Le Blog

A la découverte des sierras andalouses - partie 5 (le jour ou tout à changé)

Déjà ce matin, j'ai eu du mal à me réveiller. Puis la première piste est arrivée. Extra large, sur du plat, en fond de vallée, mélange de terre dure et cailoux, alors je me suis laissé allé, sans craintes. Meme eu l'audace de faire des excès de vitesse, 50 km/h au lieu des 20 autorisés.





Quel plaisir. Cela fonctionne bien. Regard loin, gestion du poid sur les cales pieds, petit dérapage. Traversée de la Sierra del venta, de la sierra las estancia.

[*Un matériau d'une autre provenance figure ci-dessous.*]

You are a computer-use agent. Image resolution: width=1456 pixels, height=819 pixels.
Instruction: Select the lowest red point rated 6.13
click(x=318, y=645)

Je me régale sur les pistes. Tout va bien. Le changement est en route...


J'ai besoin de remplir mon réservoir mais la station indiquée sur le road book à "La Alfoquia"est désaffectée. Pas de bol. Mais j'ai encore le temps.

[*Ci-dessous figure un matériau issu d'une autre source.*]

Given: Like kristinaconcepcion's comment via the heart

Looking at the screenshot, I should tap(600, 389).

Je me retrouve bloqué par une barrière a un des points du road book. D'autres pistes sont présentes mais je n'ai pas envie de jouer les ouvreurs compte tenu de ma configuration char d'assaut. Comme mon réservoir attend toujours du combustible je décide de rebrousser chemin et prends la route passant par Lubrin en espérant bien trouver une station service.

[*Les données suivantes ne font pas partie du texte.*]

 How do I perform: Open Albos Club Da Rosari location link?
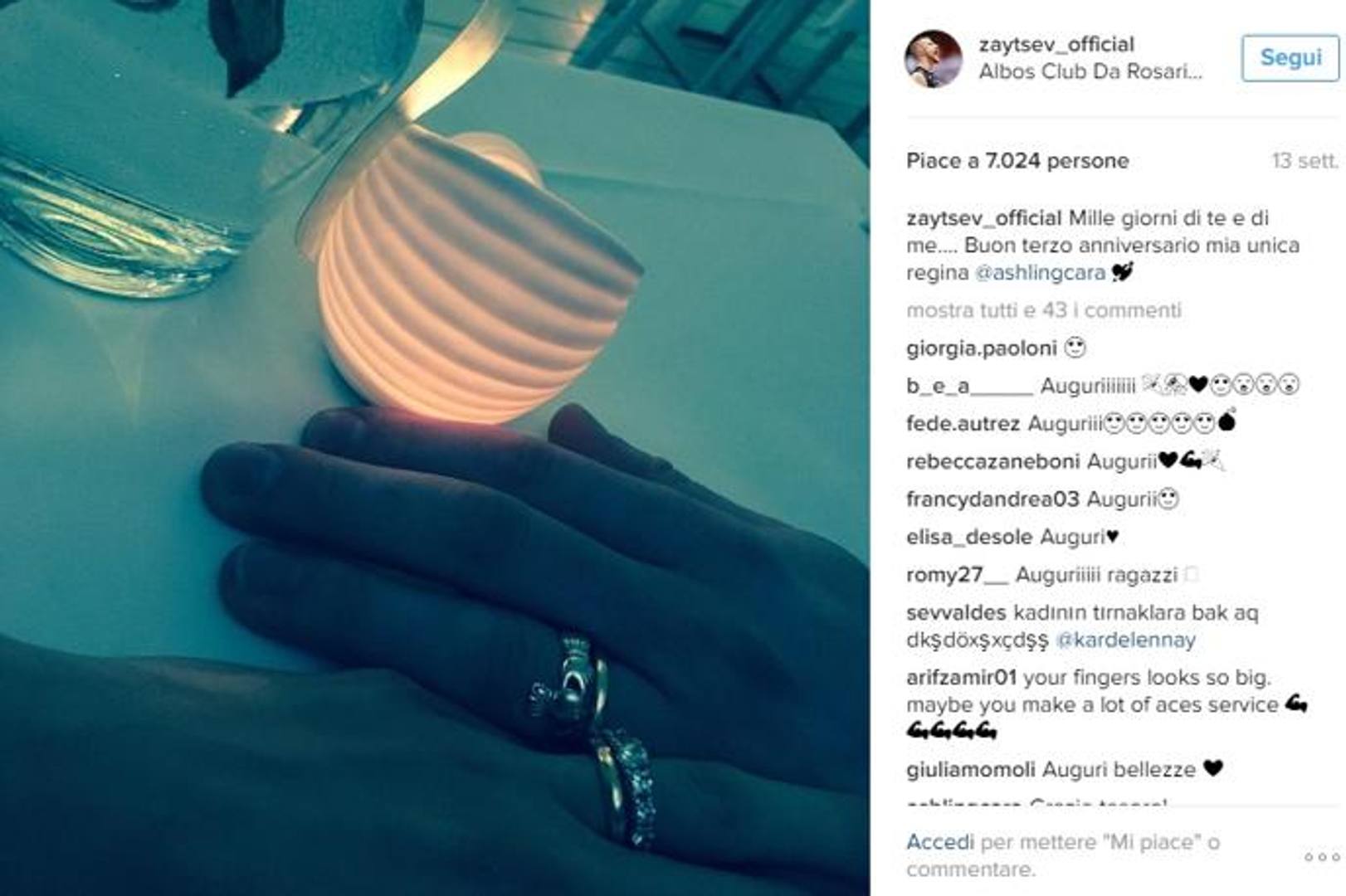(x=1090, y=71)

Au fil des kilomètres je finis par arrivé à Uleila Del Campo, au pied d'un col, dont l'altitude se situe a 1042 m. Il est superbe à gravir. Arrivé de l'autre coté je continue la route au lieu de prendre la piste permettant de passer en haut de la montagne. Je n'ai toujours pas trouvé de station service.


J'en ai assez pour finir la partie prévue aujourd'hui mais il m'en faut impérativement pour demain. Je joue donc la prudence. La route me fait contourner par la base de la montagne. Je passe une carrière de marbre et rejoint le village de "Alcudia de Monteagud". Je finis par trouver une station peu après Tahal. Juste à l'endroit ou la piste que je n'ai pas voulu faire arrive... Les paysages commencent à changer (eux aussi), je suis pas mal monté depuis mon retour au tout terrain. Je suis dans la sierra de Filabre. Les étendues désertiques laissent place à des forets de pins.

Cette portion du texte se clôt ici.